Sırf bu koku için bile yaşayabilirdim.

Hayatım boyunca herkes için beyaz bir kumaşın üzerindeki o aptal lekeden başka bir şey olamamıştım. Ailem için bile. Yalnız büyümüştüm. Karanlıkta büyümüştüm. Ben belki çok korkak birisiydim... ama, Yuk Hei'yi severken asla korkmamıştım.

Onun sevdiği birisi olmak istemiştim. Beni sevsin, kimsenin bana bakmadığı gibi baksın, belki de hayatında olduğum için teşekkür etsin istemiştim. Beyazın üzerindeki o minik lekenin etrafına yapraklar çizerek beni bir çiçeğe dönüştürsün istemiştim...

Ben... çok çaresizdim.

O an, yanağımdan düşen bir damla gözyaşını yeni fark edebilmiştim. Yuk Hei durup beni kendine çevirirken, hızlıca gözlerimi sildim. "Hey, ağlama!" Verdiği emirle beraber, Yuk Hei'nin teselli etmeyi bile beceremediğini düşünüp gülümsedim.

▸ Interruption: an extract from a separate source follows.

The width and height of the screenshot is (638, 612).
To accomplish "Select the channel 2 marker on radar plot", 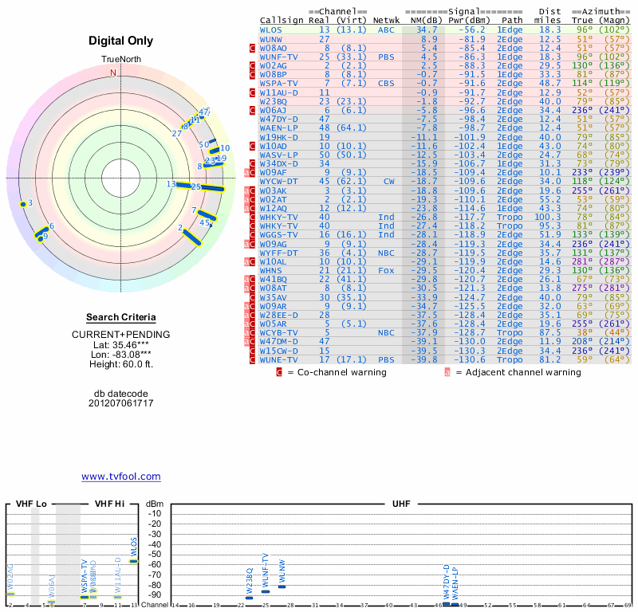I will (x=191, y=236).
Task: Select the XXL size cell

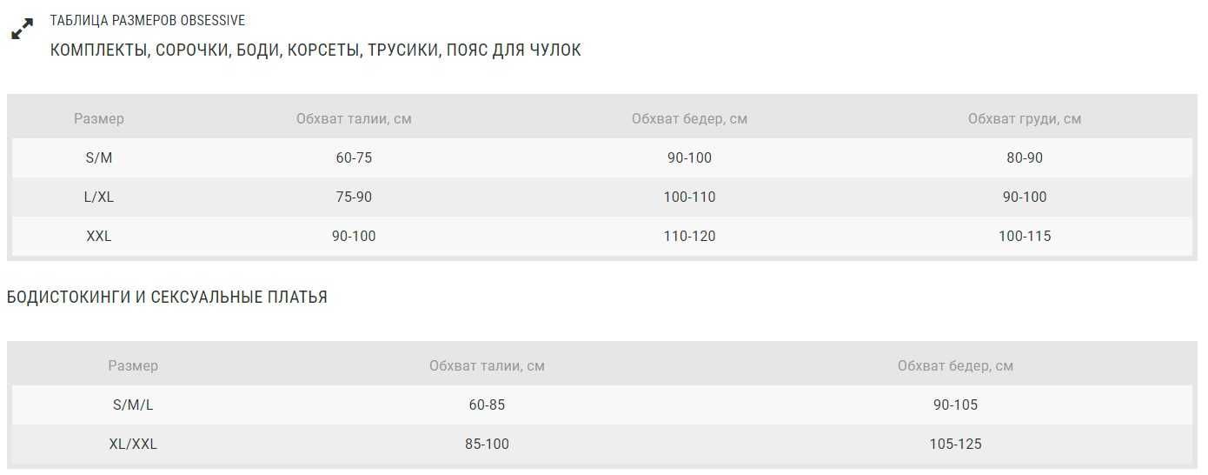Action: [99, 236]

Bana bakan iri gözlerinde kendimi gördüğümdeyse... ciddi ciddi sarhoş olmuştum sanırım. Yalpalamamın sebebi başka bir şey olamazdı sanırım.

Beni kolumdan yeniden tutarken, sertçe yutkundum ve kolumu ondan çektim. Dokunduğu herbir yer alev alev yanıyordu zira.

Ve ben o an, ne yapacağımı bilemedim.

Çünkü, beynimi sadece tek bir düşünce kemirip duruyordu.

Aylardır düşünüp durduğum o gitme vakti gelmişti sanırım...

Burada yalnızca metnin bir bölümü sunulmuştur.